By default the optimizer can edit four things in the capability:

SurfaceWhat it covers
agent_promptThe agent’s instructions field.
capability_promptThe capability-level prompt text.
skill_descriptionsThe description string on each skill.
skill_bodiesThe body of each skill file.

Use --surface to narrow the allowed edits — --surface agent_prompt to only change the agent instructions, for example. Pass it repeatedly to allow more than one.

The dataset is a local file (JSONL or a dataset directory). Each row becomes a task invocation. Scorers receive the agent output and the row and return a numeric score.

Pass scorers with --scorer PATH:NAME (module path plus callable name) — repeatable for multiple metrics. When you pass more than one, add --score-name to pick the one the optimizer should actually maximize.

Terminal window
dn capability improve ./capabilities/support-agent \
--dataset ./datasets/support-train.jsonl \
--scorer ./scorers.py:answer_contains_expected \
--scorer ./scorers.py:answer_under_120_chars \
--score-name answer_contains_expected \
--goal-field question

If your dataset fields don’t line up with the agent’s task parameters, map them with repeatable --dataset-input DATASET_KEY=TASK_PARAM flags. --goal-field picks the column that becomes the agent goal.

--holdout-dataset is what turns an optimization result into a promotable one. The optimizer accepts the best candidate only when:

  • the training score improves over the baseline (or ties while shrinking the edited surface), and
  • the holdout score does not regress against the baseline (within a small tolerance).

A candidate that only ties on training is rejected — a flat metric is not evidence of improvement. Without a holdout, the optimizer can only judge fit to the training set. That’s fine while you’re exploring — not enough to justify overwriting the capability’s files.

By default, proposals come from the GEPA backend’s own reflection. You can override that with a local proposer capability:

Terminal window
dn capability improve ./capabilities/support-agent \
--dataset ./datasets/support-train.jsonl \
--scorer ./scorers.py:answer_contains_expected \
--proposer-capability dreadnode/capability-improver \
--proposer-model openai/gpt-4o-mini

The proposer is a capability that suggests candidate edits; the CLI still owns scoring and the accept/reject decision. Use --proposer-agent when the proposer capability exports more than one agent.

The loader resolves --proposer-capability against the directories in DREADNODE_CAPABILITY_DIRS (or DREADNODE_CAPABILITIES_DIR).
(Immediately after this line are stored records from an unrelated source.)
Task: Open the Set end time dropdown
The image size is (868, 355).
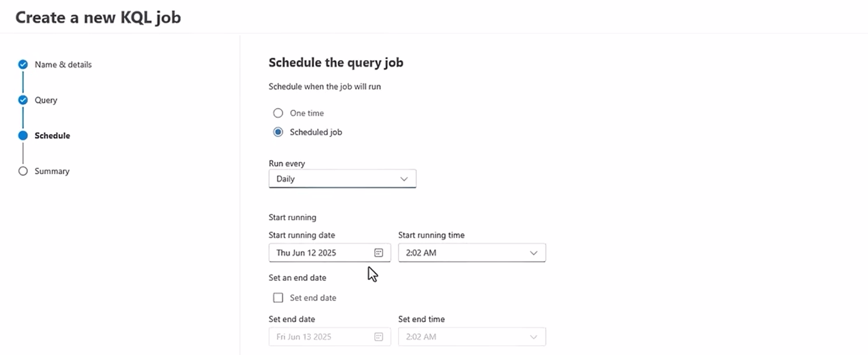Action: coord(472,337)

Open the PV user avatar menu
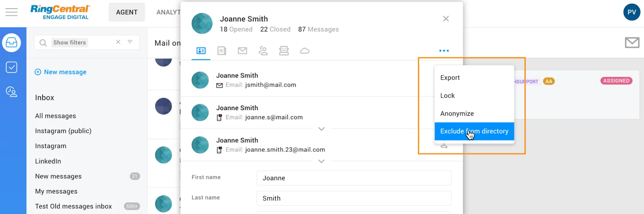pyautogui.click(x=632, y=12)
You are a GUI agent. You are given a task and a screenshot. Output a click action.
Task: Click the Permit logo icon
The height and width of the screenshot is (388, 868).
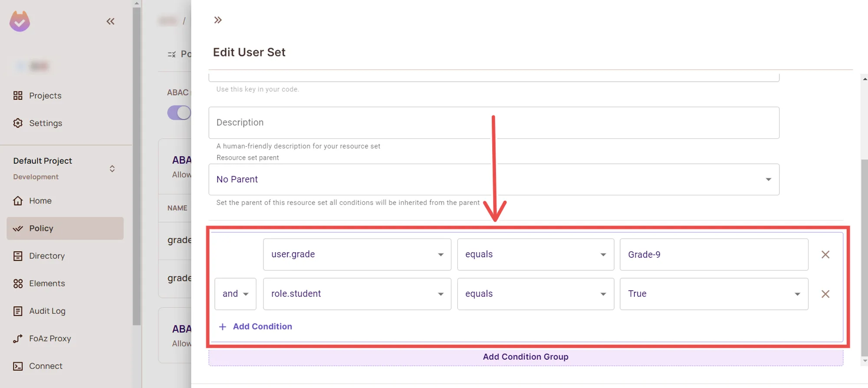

When the ref can’t be resolved locally, the run falls back to the backend’s own reflection without a warning — install the proposer capability into one of those directories first if you need it active.

Each run writes to <capability>/.dreadnode/improve/<timestamp>/ (override with --output-dir). The output directory must not already exist — pick a new path when rerunning.

FileWhat’s in it
ledger.jsonRun metadata, baseline and best scores, accept/reject decision.
baseline-candidate.jsonThe starting candidate before optimization.
best-candidate.jsonThe best candidate the search found.
winner-candidate.jsonBaseline or best, depending on the gating decision.
history.jsonEvery trial the search evaluated.
best-capability/A materialized capability directory with the winning edits applied.

ledger.json’s decision block spells out accept or reject with a human-readable reason. The terminal output prints the same summary.

Hand best-capability/ to dn capability push once you’ve read the diff. Don’t push automatically — the ledger tells you the candidate cleared the holdout gate, but it can’t tell you whether the new instructions are ones you’d want to ship.

FlagDefaultWhat it bounds
--max-metric-calls40Total evaluator calls the search can make.
--max-trials8Number of candidate trials.
--max-trials-without-improvement3Stop after this many finished trials without a new best.

All three are upper bounds — the search stops at whichever hits first. For short runs, keep the defaults; raise --max-metric-calls when the search is still finding new bests at the end.

Other useful flags not covered above: --agent (pick which capability agent to optimize when the capability exports more than one), --reflection-model (override the model GEPA uses for reflection proposals), --seed, and --json. Run dn capability improve --help for the full list.